## DOCUMENT SECTION
“Why can’t a guy and a girl just be friends?” I ask trying my hardest to impress her. I struggle to keep my eyes on the eight ball but she stands across from me, agreeing, and I look at her bright dimpled smile instead. I scratch.
Ana walks me out of the pool room, her arm tucked playfully in mine. “I’m gonna go check out the Southeast Asian Society. You should come,” she says, tugging my arm and gesturing with the tip of her head. It’s yet another of her multitude of random, unfocused interests. Thankfully, for the time being, she seems uncharacteristically focused on me. I leave her but she stays on my mind.
Ana is an army brat without an army. Her parents were National Geographic photographers, nomads following the shoot. Because she moved around so much, she developed the magical ability to charm and connect with people moments after meeting them. Later she tells me that the best thing about Yale is that she can finally stay in one place for four whole years.
I use food as an excuse to visit her. My parents send me sweets in bulk as though New Haven were shrouded in some candy embargo or great famine. I bring the food to her room, share with her roommates, and make small talk. It’s all an excuse to see Ana.
We sit outside her window sill, our legs dangling over our fellow freshmen. We drink tea and chat about how beautiful rain can be. More than once, she accidentally calls me “Sam,” the name of her long distance boyfriend.

[Extracted data entries]
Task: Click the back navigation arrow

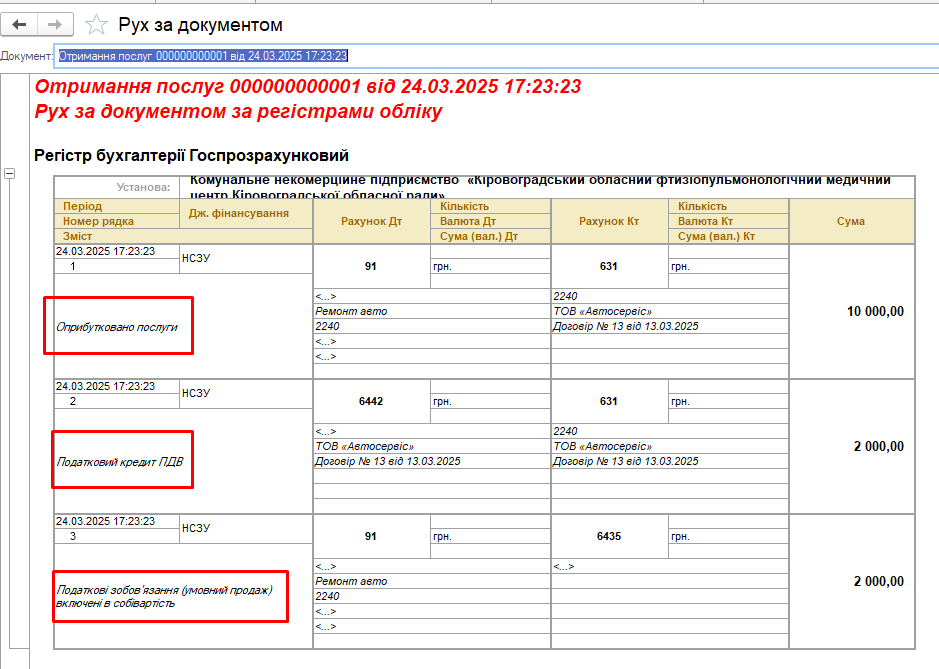Action: coord(20,24)
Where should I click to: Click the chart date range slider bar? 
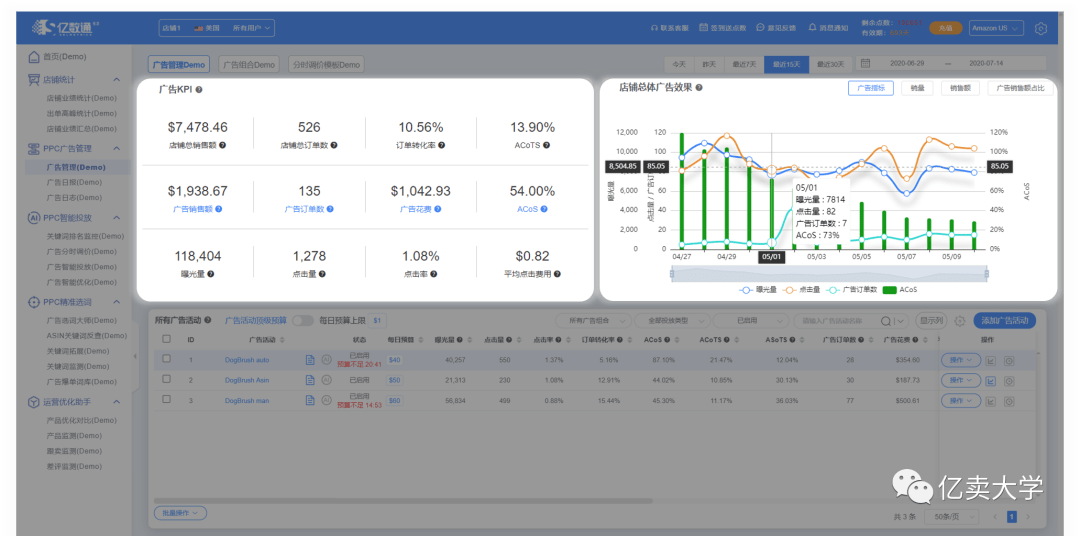(x=830, y=273)
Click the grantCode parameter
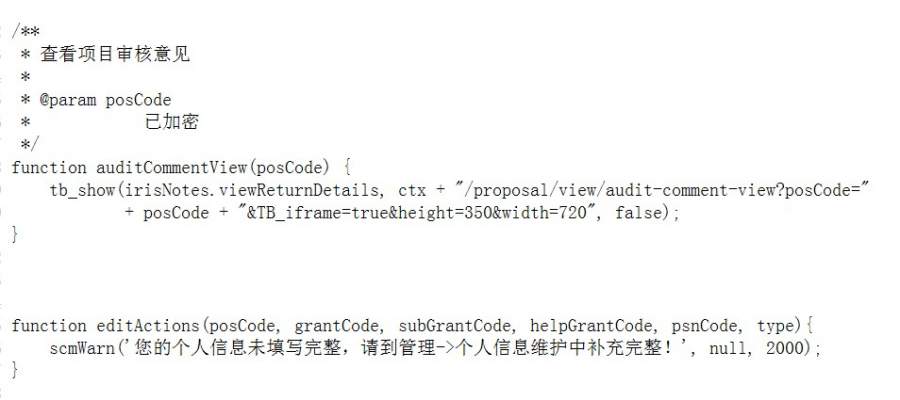Screen dimensions: 900x400 (x=336, y=327)
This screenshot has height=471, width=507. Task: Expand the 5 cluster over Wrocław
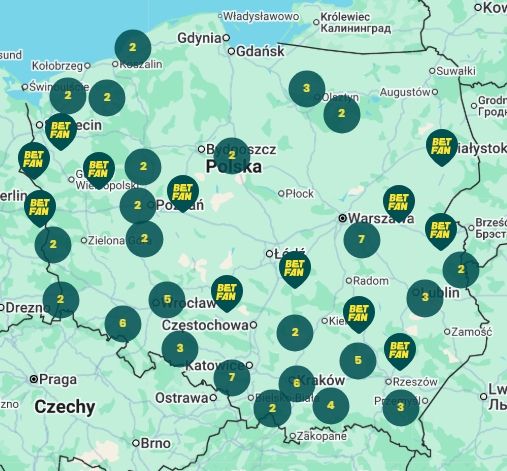(167, 300)
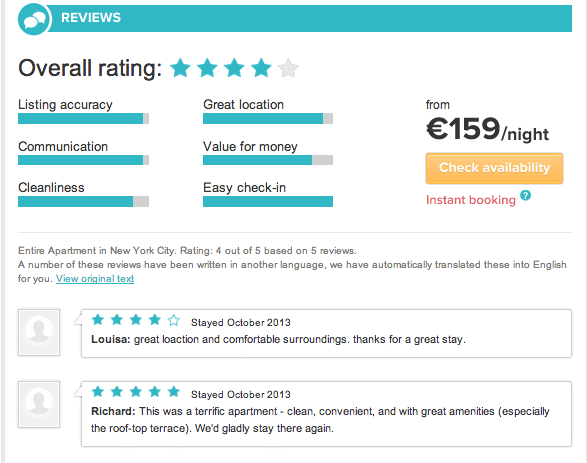Viewport: 587px width, 463px height.
Task: Click the Listing accuracy rating bar
Action: pyautogui.click(x=83, y=119)
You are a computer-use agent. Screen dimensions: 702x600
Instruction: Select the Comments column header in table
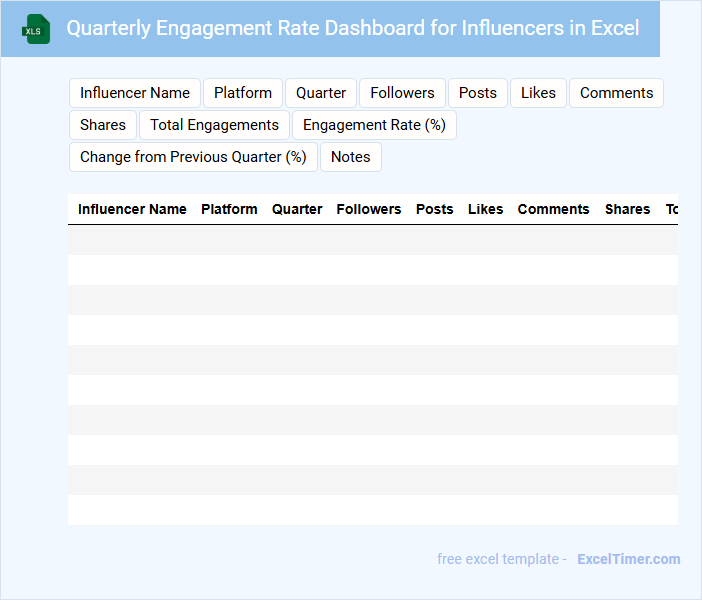point(553,209)
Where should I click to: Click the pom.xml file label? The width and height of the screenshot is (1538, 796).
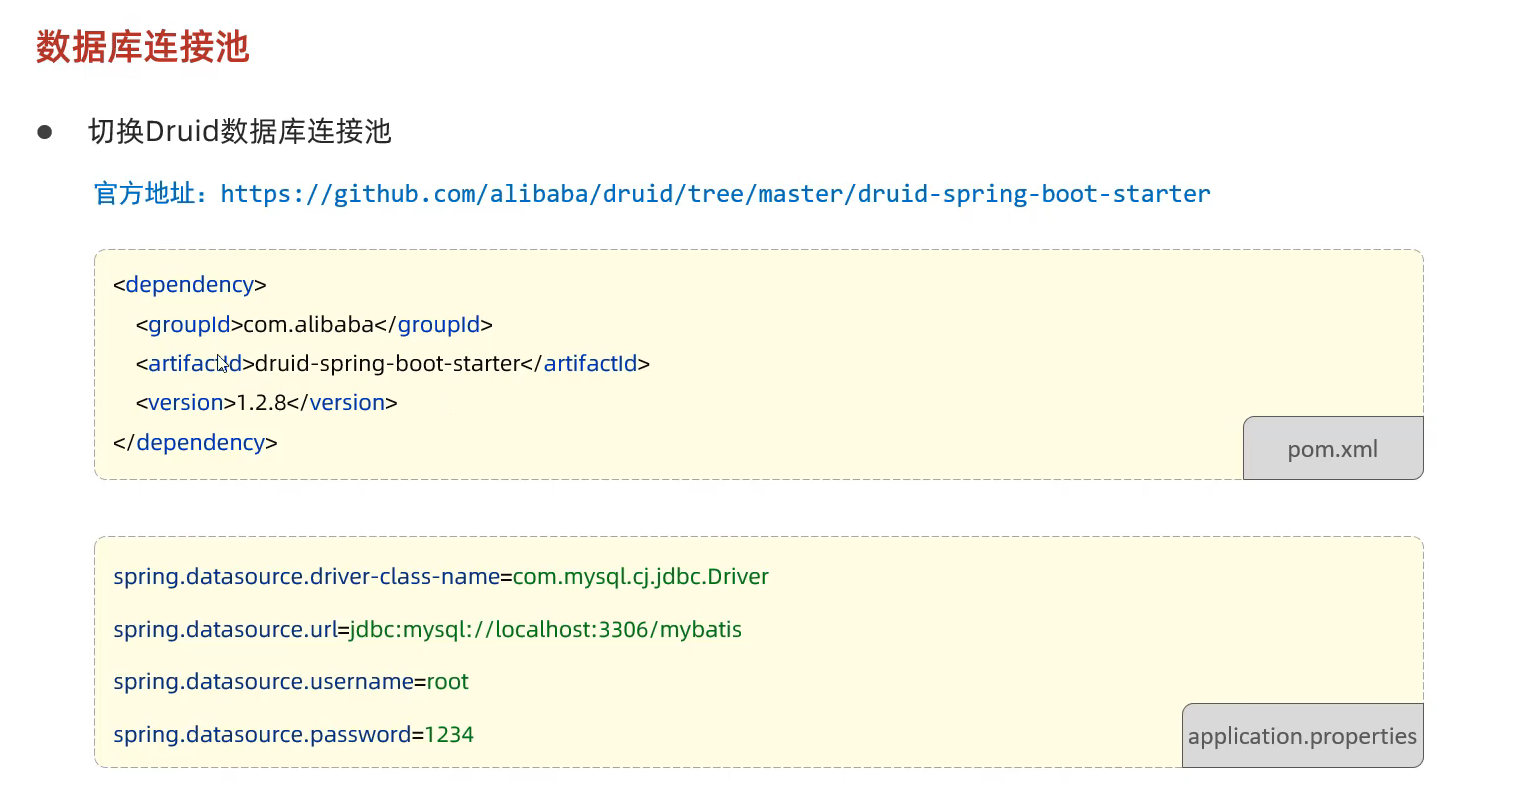pyautogui.click(x=1332, y=449)
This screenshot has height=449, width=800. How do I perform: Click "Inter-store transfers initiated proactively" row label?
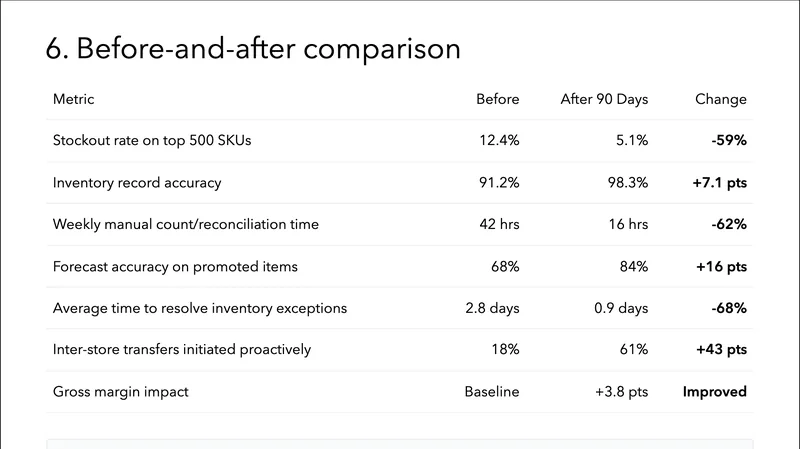182,350
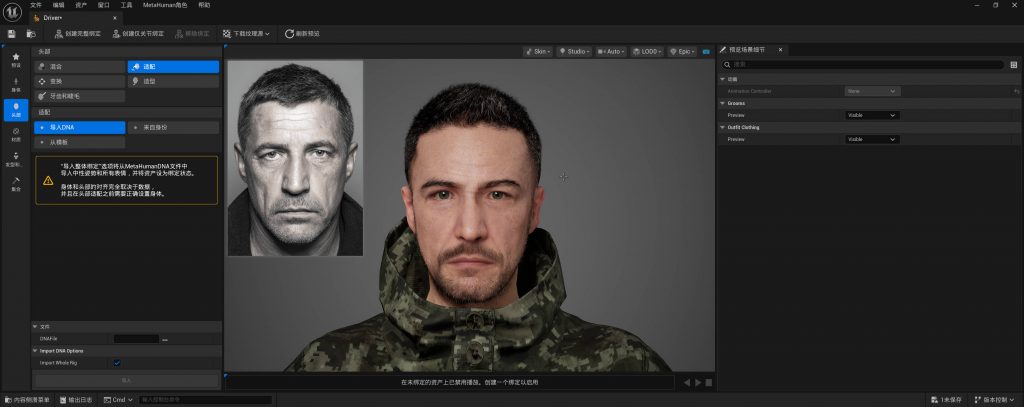Viewport: 1024px width, 407px height.
Task: Open the MetaHuman角色 menu
Action: click(x=166, y=5)
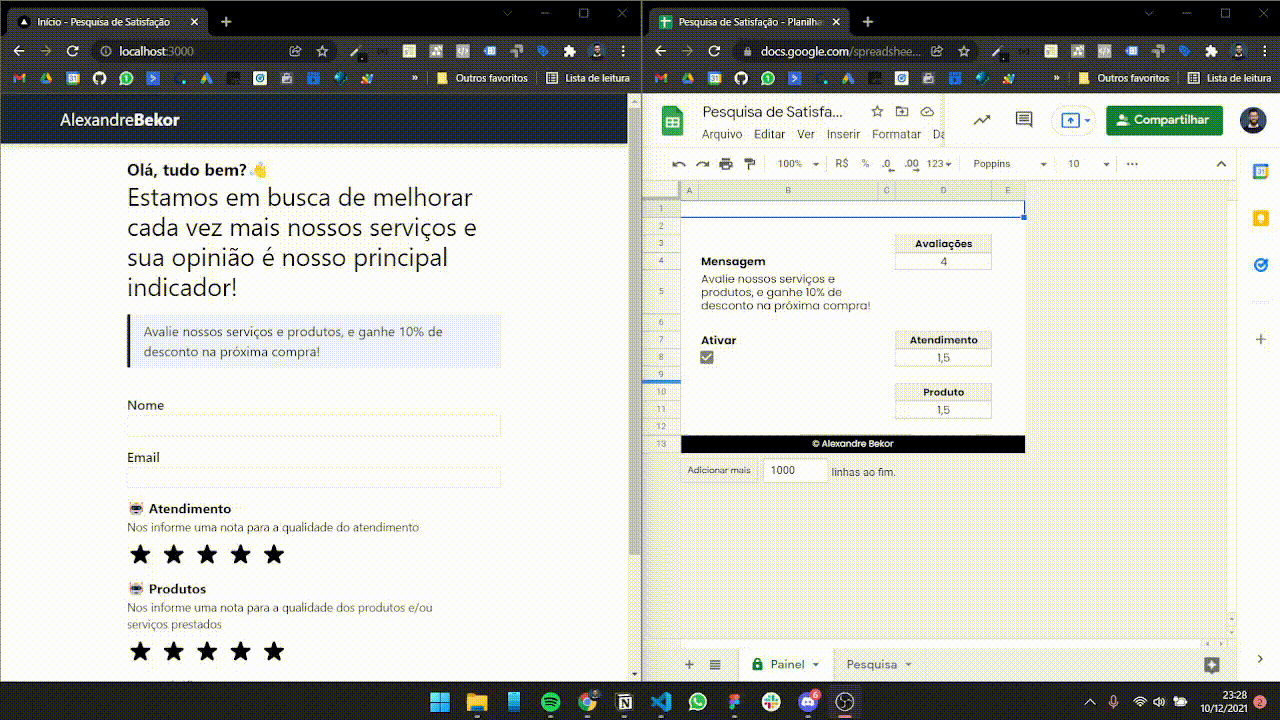The width and height of the screenshot is (1280, 720).
Task: Switch to the Pesquisa sheet tab
Action: point(871,664)
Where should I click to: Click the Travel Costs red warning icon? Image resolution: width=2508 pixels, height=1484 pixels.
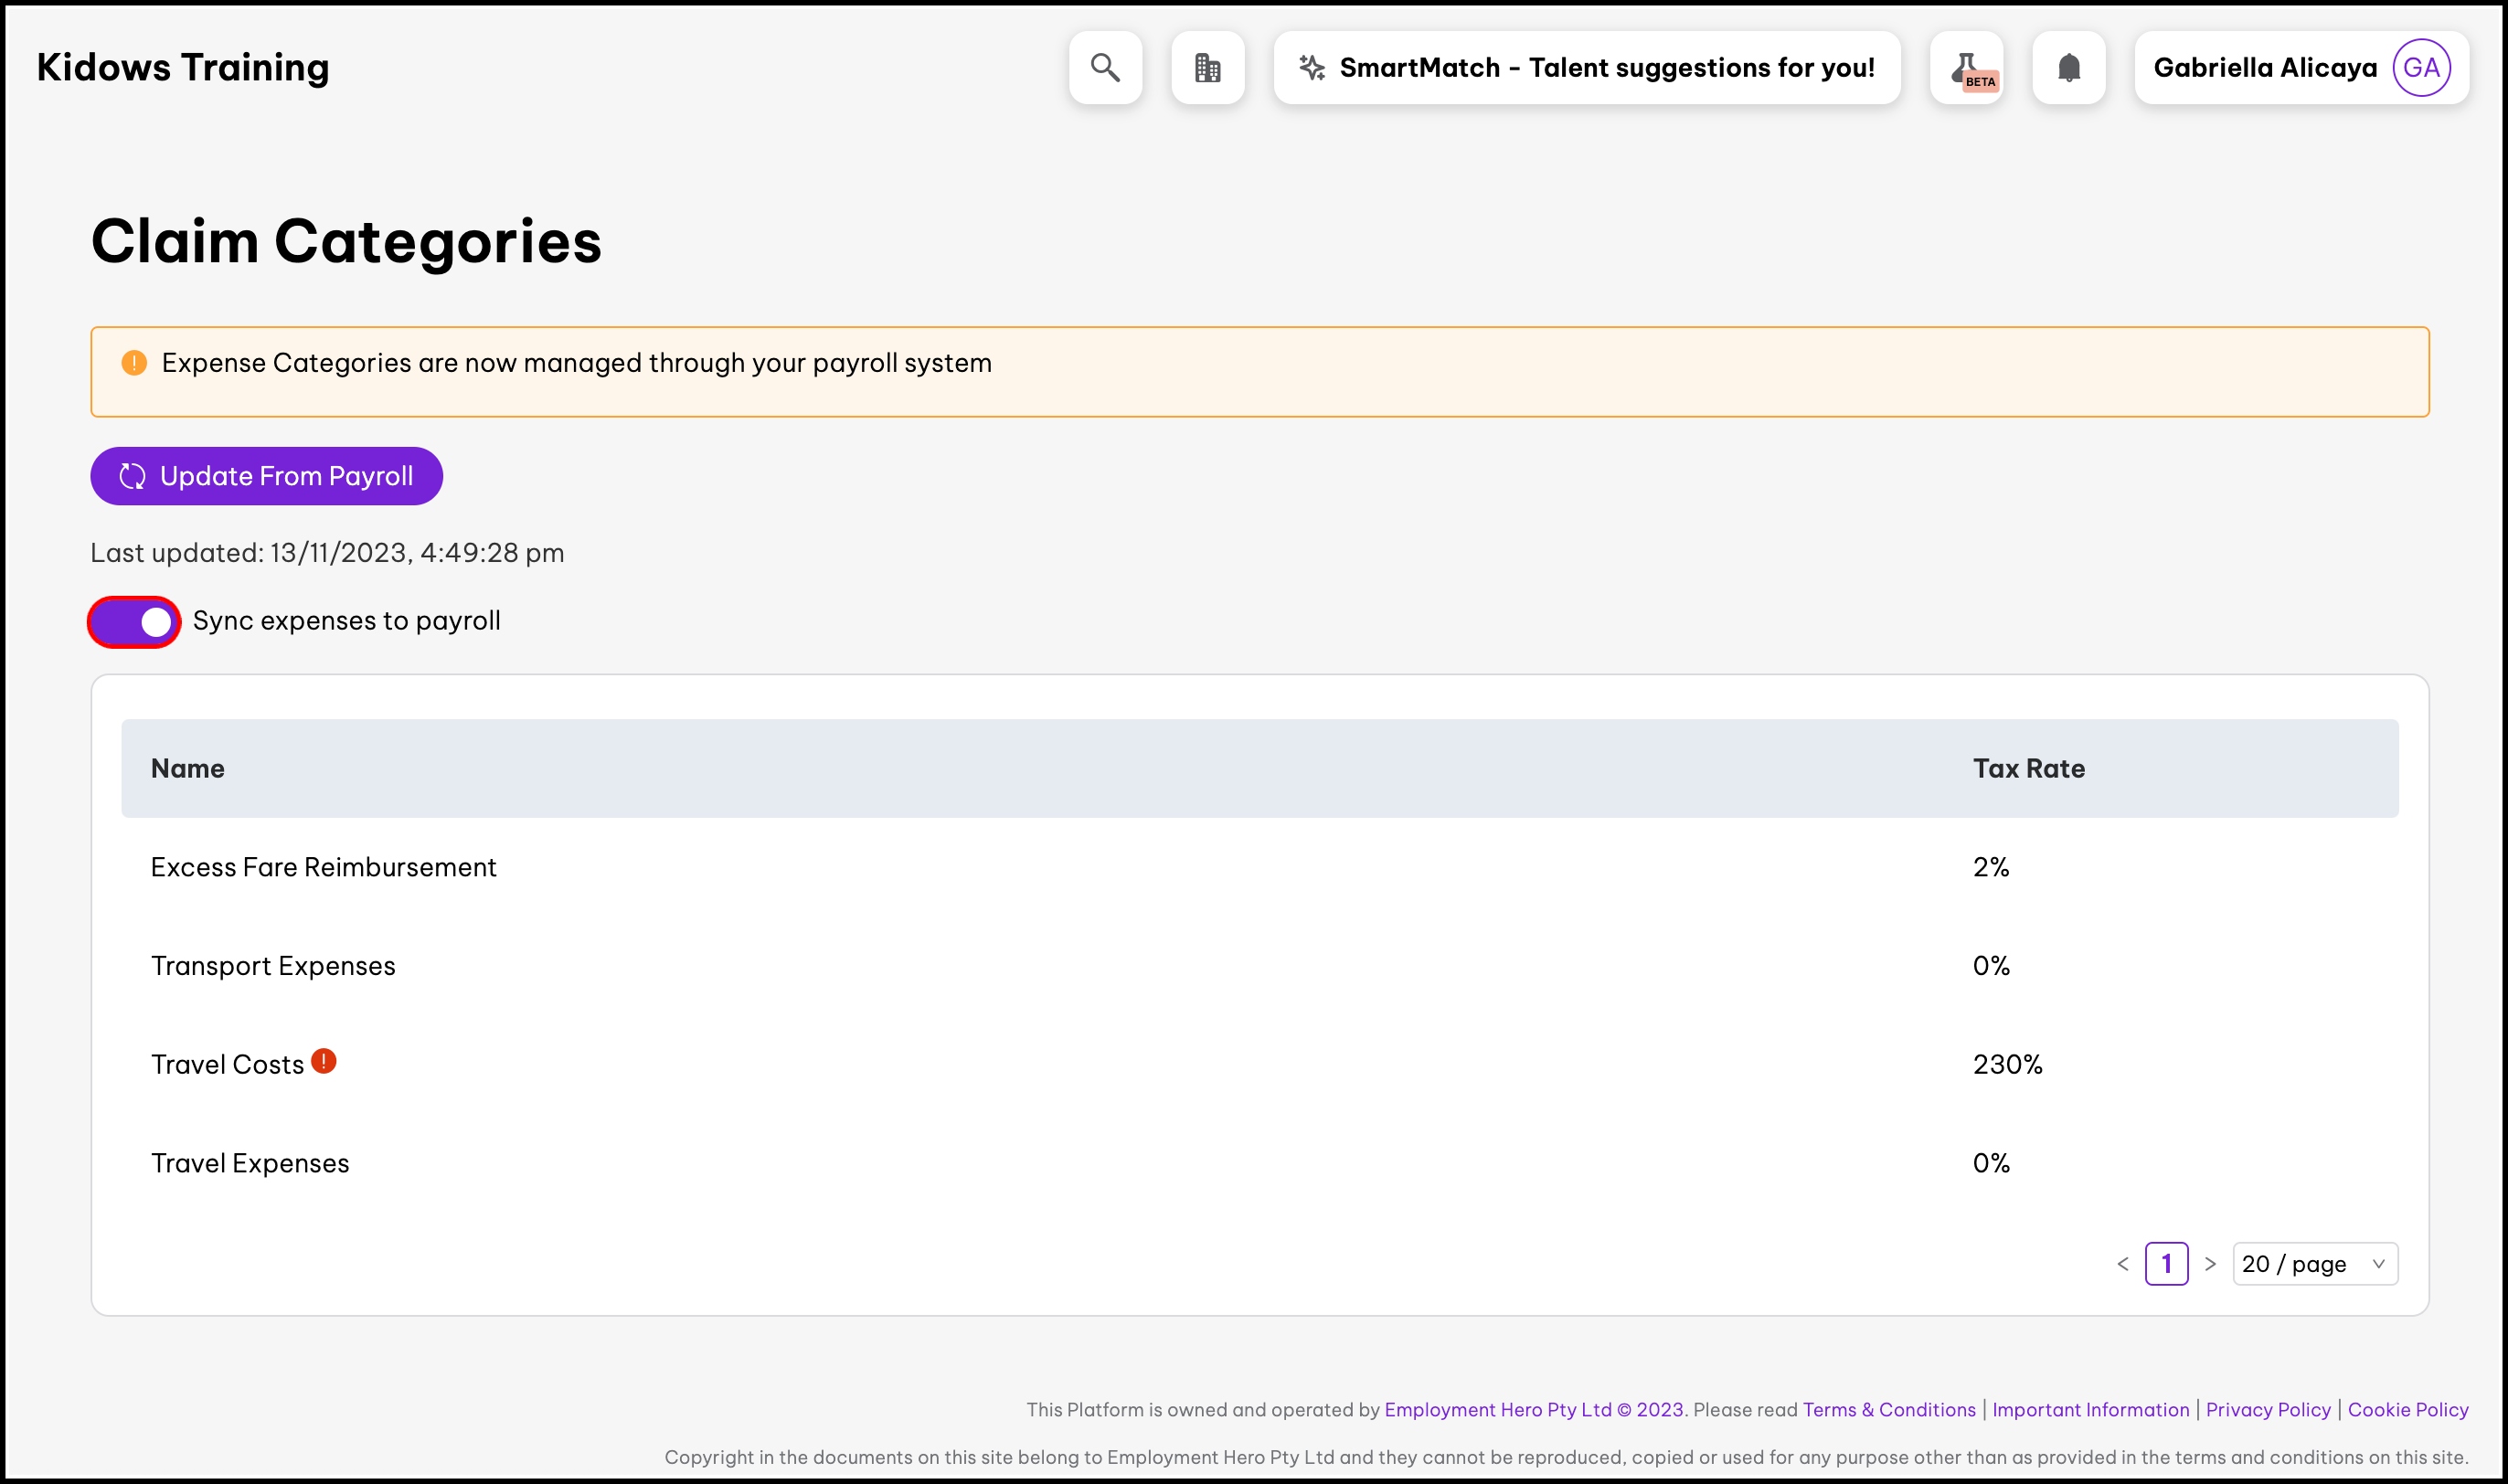[x=323, y=1061]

## WRITTEN PROBLEM
Could you rewrite the passage about Ana from "Ana is an army" to "long distance boyfriend.", changing "tea" to "coffee"?

## FINAL RESULT
Ana is an army brat without an army. Her parents were National Geographic photographers, nomads following the shoot. Because she moved around so much, she developed the magical ability to charm and connect with people moments after meeting them. Later she tells me that the best thing about Yale is that she can finally stay in one place for four whole years.
I use food as an excuse to visit her. My parents send me sweets in bulk as though New Haven were shrouded in some candy embargo or great famine. I bring the food to her room, share with her roommates, and make small talk. It’s all an excuse to see Ana.
We sit outside her window sill, our legs dangling over our fellow freshmen. We drink coffee and chat about how beautiful rain can be. More than once, she accidentally calls me “Sam,” the name of her long distance boyfriend.